## Given passage

* * *

The local government has a difficulty in managing their sewage because of the absence of a septage management plan. Lack of technical skills on how to solve such issues is also a burden carried by the city’s leaders.
“Our residents have toilets, and some may even have septic tanks, but we are not sure where their waste is going because we don’t have a proper disposal system. Sometimes, we see the septage thrown in the river or at the side of the barangay,” said Catbalogan Mayor Stephanie Uy-Tan.
SUSTAINABLE SEPTAGE MANAGEMENT SOLUTION
To address the problem of the city, international development organization Oxfam and Philippine Business for Social Progress (PBSP), recently turned over Php4.5 million as loan to help the city government of Catbalogan implement its septage management plan.
“What provided the impetus for this project was our experience during Yolanda. Most of the municipalities we visited had no toilets, and a number of communities have open defecation. We chose Catbalogan as a partner for this project because they have a very strong political will. They have a vision and concrete plan of what they should accomplish in terms of sanitation and hygiene,” said Oxfam Deputy Country Manager Dante Dalabajan.
Aside from the loan, Oxfam and PBSP also conducted capacity building activities for the LGU which enabled the experts and leaders to discuss and develop their septage management plan.
“We are very thankful for the help of Oxfam and PBSP. We appreciate their efforts of traveling to Catbalogan to talk about the septage issues, what we are going to do about it, how the plan will be successful and how this will benefit the people. The capacity trainings that we received helped us do our jobs,” Mayor Tan said.
The revolving fund tapped for the Catbalogan project was initially funded by Oxfam and is being managed by PBSP. It is expected to fund three more septage management facilities in municipalities in the Visayas region within 2018. Oxfam and PBSP are working to grow the fund to be able to support more local governments with septage management problems.

* * *

## List of tasks
(a) Quote the passage on Catbalogan's septage plan from "Aside from the" up to and including "septage management problems.".
(b) For each statement, say yes or no on whether the passage on Catbalogan's septage plan agrees, and quote the words that decide it: (i) Oxfam and PBSP gave the city government of Catbalogan Php4.5 million as a grant. (ii) The revolving fund used for the Catbalogan project is managed by PBSP. (iii) The fund is expected to pay for three more septage management facilities in the Visayas region within 2018.
The material after this text is separate from it.

## Supplied data
* * *

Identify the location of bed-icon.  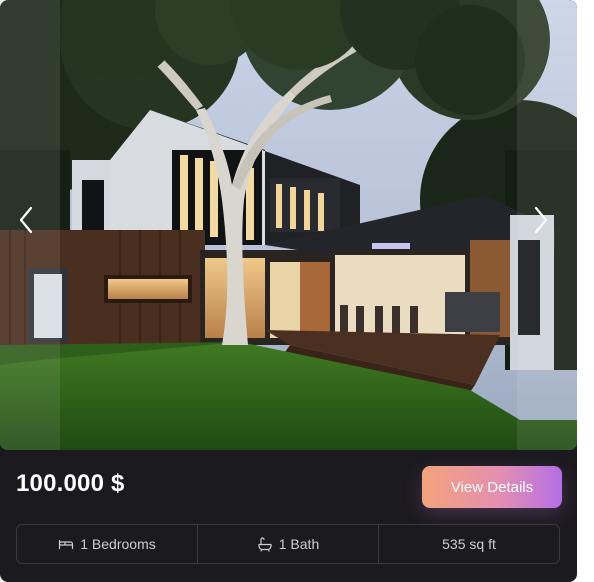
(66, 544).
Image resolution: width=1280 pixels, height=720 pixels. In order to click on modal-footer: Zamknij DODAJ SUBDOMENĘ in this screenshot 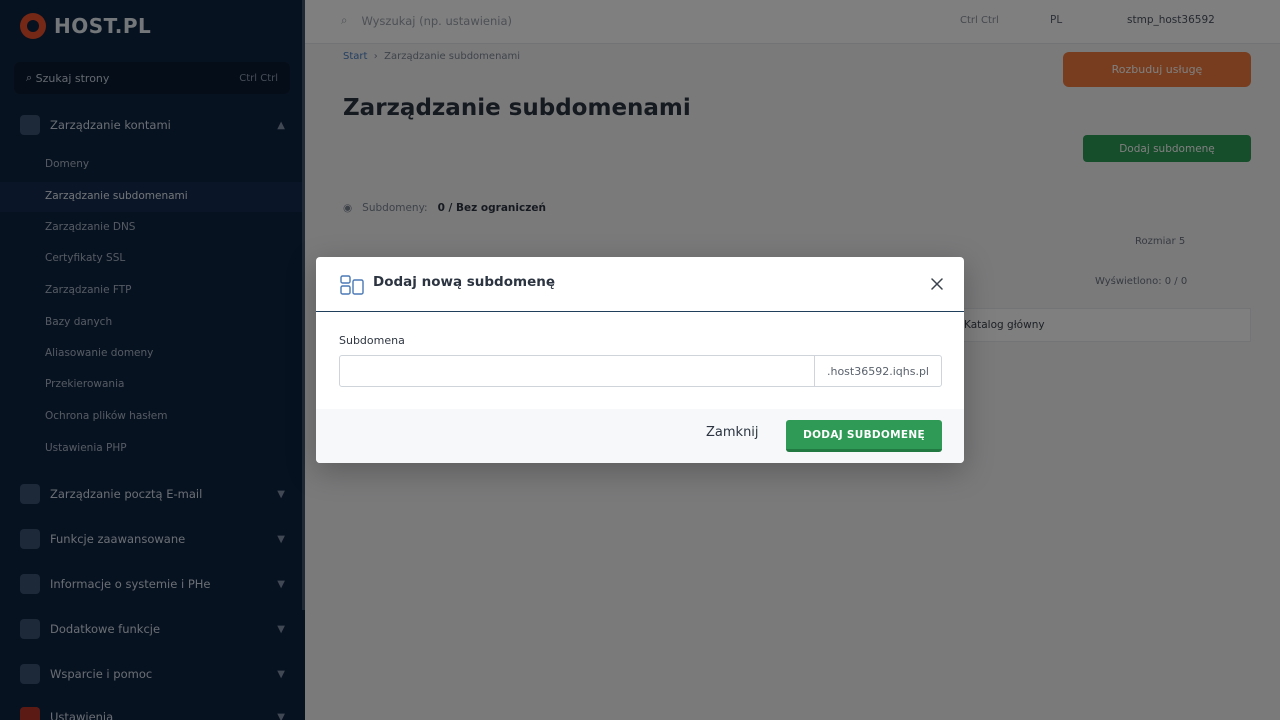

* * *

## Answers per task
(a)
Aside from the loan, Oxfam and PBSP also conducted capacity building activities for the LGU which enabled the experts and leaders to discuss and develop their septage management plan.
“We are very thankful for the help of Oxfam and PBSP. We appreciate their efforts of traveling to Catbalogan to talk about the septage issues, what we are going to do about it, how the plan will be successful and how this will benefit the people. The capacity trainings that we received helped us do our jobs,” Mayor Tan said.
The revolving fund tapped for the Catbalogan project was initially funded by Oxfam and is being managed by PBSP. It is expected to fund three more septage management facilities in municipalities in the Visayas region within 2018. Oxfam and PBSP are working to grow the fund to be able to support more local governments with septage management problems.

(b)
(i) No: "recently turned over Php4.5 million as loan to help the city government of Catbalogan implement its septage management plan."
(ii) Yes: "is being managed by PBSP."
(iii) Yes: "It is expected to fund three more septage management facilities in municipalities in the Visayas region within 2018."